Aznar y la maldición del bigote
El expresidente no se percata de su situación extravagante de vieja gloria ni se responsabiliza de las corruptelas que han sepultado a Rajoy en la escombrera de Génova 13
Impresionan el desahogo y el providencialismo con que José María Aznar se ha propuesto a sí mismo como líder integrador del centroderecha y como timonel extemporáneo de la oposición al socialismo. No se percata de su situación extravagante de vieja gloria ni se responsabiliza de las corruptelas que han sepultado a Mariano Rajoy en la escombrera de Génova 13.
Es verdad que el extinto líder gallego ha desfigurado la fértil herencia del PP, pero el desenlace de la moción y el abismo político que han malogrado el partido y el marianismo provienen al mismo tiempo de la resaca de las antiguas mareas aznaristas. La sentencia de la Gürtel expía y expone las cañerías de la opulencia escurialense. Y los políticos y empresarios implicados en aquella trama y en otras aledañas —Correa, El Bigotes, Bárcenas, Rato, Zaplana, Jesús Sepúlveda... Silvio Berlusconi— se engominaron en la boda de todas las bodas y se reclinaron en los bancos postineros del templo, cuando José María Aznar se propuso pasar a la historia y reconocerse en la unción imperial de Felipe II.

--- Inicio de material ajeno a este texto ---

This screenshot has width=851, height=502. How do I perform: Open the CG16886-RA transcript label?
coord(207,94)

De la basílica a la prisión, unos y otros comensales han resucitado como espectros en la presidencia de Mariano Rajoy. Se le han amontonado como la santa compaña. Y lo han forzado a la evacuación. Y no porque Rajoy fuera extraño al fango. También él proviene de aquellos tiempos, del mismo modo que reconfirmó a Luis Bárcenas en las funciones de tesorería, pero la herencia de Aznar contenía veneno de efecto retardado. Aznar ha sido desleal a su partido, a Rajoy, a la nación. Ha pretendido sabotear Génova 13 como improvisado protector de Ciudadanos. Y aspira ahora a regresar al papel de redentor sin haberse percatado ni de su desprestigio ni de su decadencia. Ha perdido la noción de la realidad. Y más le convendría preservarse del destino que los guiñoles franceses le dieron en Francia. Utilizaban el muñeco de Aznar como extra y relleno de los sketches de grupo. Un señor de bigote grisáceo que quiso ser Felipe II y que puede malograrse como caricatura de sí mismo.

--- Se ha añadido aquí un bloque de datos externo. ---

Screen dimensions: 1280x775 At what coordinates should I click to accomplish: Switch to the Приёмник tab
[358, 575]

De otro modo, no se explica que pretenda convertirse en el punto de juntura de la pujanza de Ciudadanos y de la decadencia del PP. Por un lado, trata de apropiarse de un fenómeno político al que ha sido completamente ajeno. Y, por otro, se sustrae a los motivos oscuros que han deteriorado la nave nodriza del PP. La justificación que se desprende de semejante excentricidad serían la unidad territorial y el ventilador con que debe airearse la bandera. Aznar ha considerado a Rajoy un político pusilánime y blando. Y le ha atribuido toda la negligencia imaginable en la gestión de la crisis catalana, pero el monstruo del soberanismo no hubiera crecido tanto sin la dieta proteica que le administró Aznar con los pactos del Majestic y otras concesiones de autogobierno. Se diría que el expresidente es víctima del síndrome del bigote ausente. Hace un esfuerzo para borrárselo del rostro, pero no consigue disiparlo, como si fuera la sombra de su pasado y el rastro inextinguible del fantasma de Canterville.